RECORDS SHOWN:
_ _ _ _ _ _ _
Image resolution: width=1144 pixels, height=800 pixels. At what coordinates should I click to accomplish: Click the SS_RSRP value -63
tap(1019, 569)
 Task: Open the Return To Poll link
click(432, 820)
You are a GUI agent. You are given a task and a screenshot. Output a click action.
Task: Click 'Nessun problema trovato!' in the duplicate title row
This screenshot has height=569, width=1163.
_ _ _ _ _ _ _
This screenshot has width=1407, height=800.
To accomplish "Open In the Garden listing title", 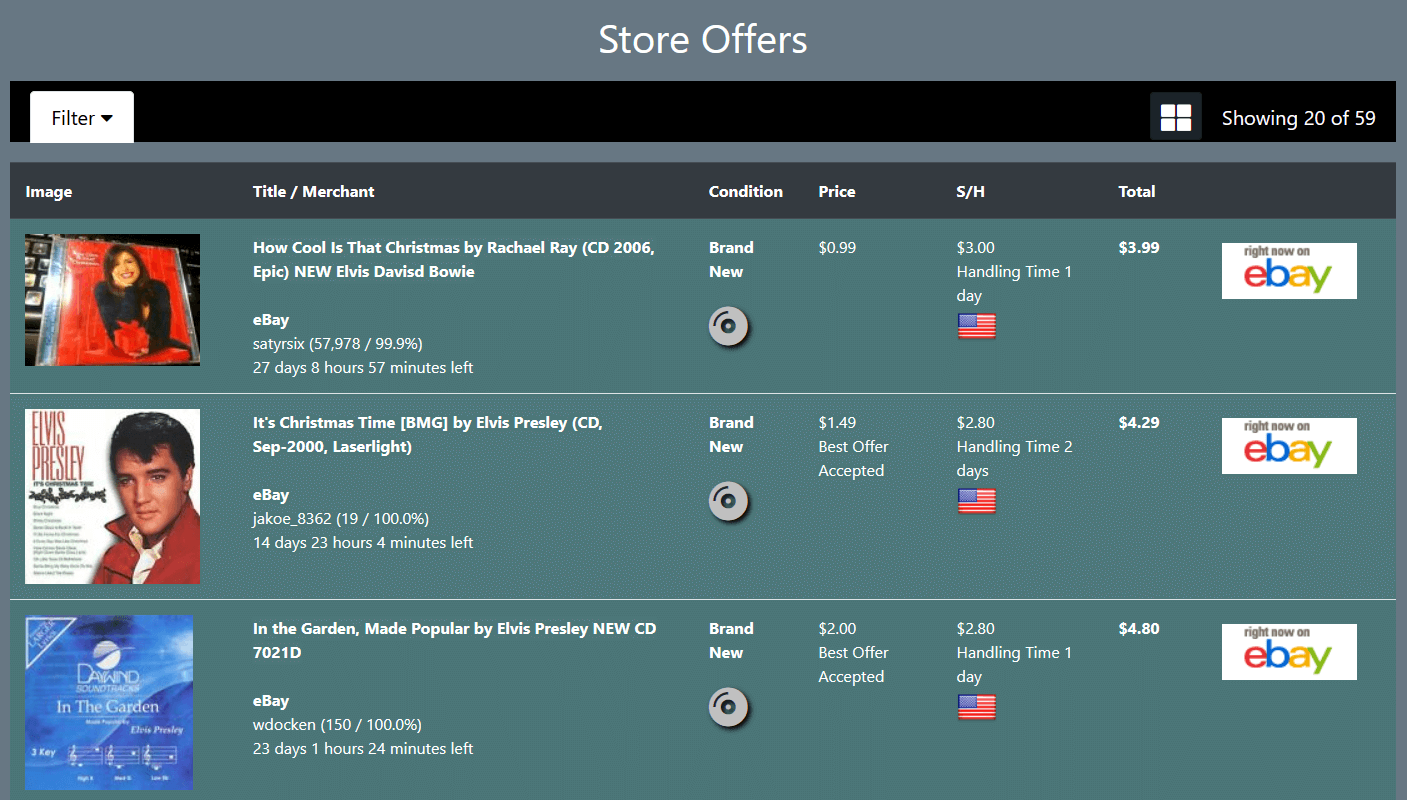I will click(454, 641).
_ _ _ _ _ _ _
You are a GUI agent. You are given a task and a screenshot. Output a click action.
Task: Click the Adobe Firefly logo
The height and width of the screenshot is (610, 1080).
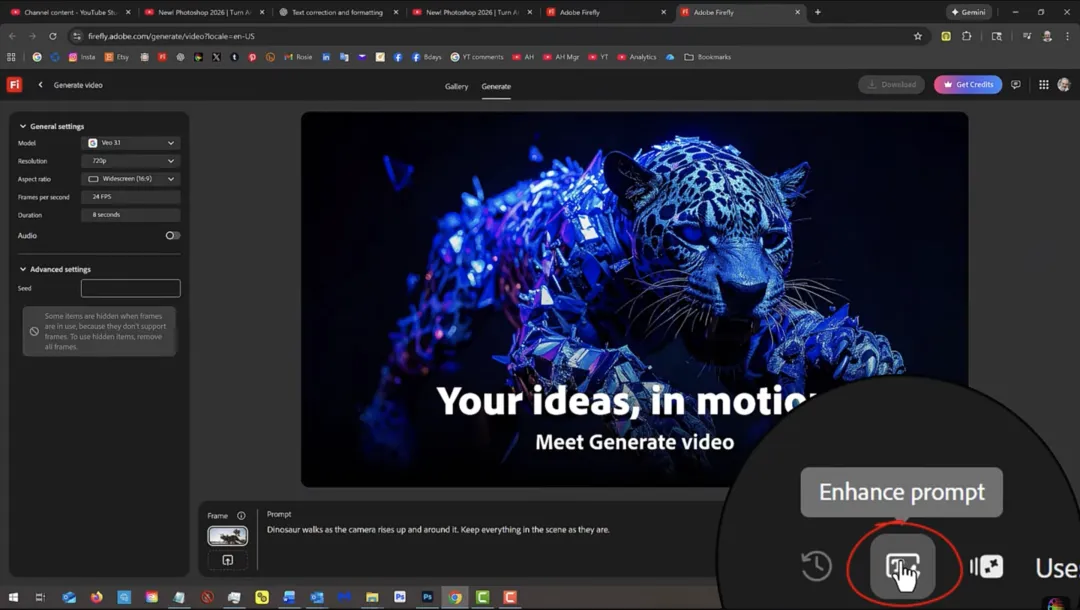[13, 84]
_ _ _ _ _ _ _
EXERCISE PROMPT: Nothing should appear in the answer except the lines above from the line with "Image resolution: width=1144" through the line with "This screenshot has height=569, width=1163.", both included, written out exactly.

YOUR RESPONSE:
Image resolution: width=1144 pixels, height=800 pixels. At what coordinates should I click to accomplish: Click the SS_RSRP value -63
tap(1019, 569)
 Task: Open the Return To Poll link
click(432, 820)
You are a GUI agent. You are given a task and a screenshot. Output a click action.
Task: Click 'Nessun problema trovato!' in the duplicate title row
This screenshot has height=569, width=1163.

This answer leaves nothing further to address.